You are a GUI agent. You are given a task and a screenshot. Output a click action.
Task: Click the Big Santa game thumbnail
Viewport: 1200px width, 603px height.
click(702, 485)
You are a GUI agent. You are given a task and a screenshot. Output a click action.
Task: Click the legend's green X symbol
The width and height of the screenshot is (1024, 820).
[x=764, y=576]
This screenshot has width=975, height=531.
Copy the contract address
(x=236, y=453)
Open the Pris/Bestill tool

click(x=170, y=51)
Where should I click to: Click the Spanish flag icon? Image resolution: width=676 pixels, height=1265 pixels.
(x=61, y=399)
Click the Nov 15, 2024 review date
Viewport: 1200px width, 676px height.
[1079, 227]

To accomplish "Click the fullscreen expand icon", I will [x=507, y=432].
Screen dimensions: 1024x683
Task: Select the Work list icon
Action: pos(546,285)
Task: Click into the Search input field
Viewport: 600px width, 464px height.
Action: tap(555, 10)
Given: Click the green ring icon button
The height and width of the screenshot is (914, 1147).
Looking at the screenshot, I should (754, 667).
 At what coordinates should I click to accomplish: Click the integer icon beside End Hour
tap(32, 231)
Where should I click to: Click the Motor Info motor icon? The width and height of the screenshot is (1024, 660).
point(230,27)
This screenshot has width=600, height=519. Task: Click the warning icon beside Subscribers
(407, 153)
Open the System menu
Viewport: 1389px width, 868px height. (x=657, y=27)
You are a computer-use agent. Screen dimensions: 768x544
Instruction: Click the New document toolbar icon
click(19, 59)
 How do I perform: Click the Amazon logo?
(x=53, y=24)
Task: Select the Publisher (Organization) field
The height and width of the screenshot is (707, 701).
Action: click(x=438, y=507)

-----

Extract every line above that contains the word "field".

- WORKED SOLUTION
Task: Click into the Search input field
Task: Select the Publisher (Organization) field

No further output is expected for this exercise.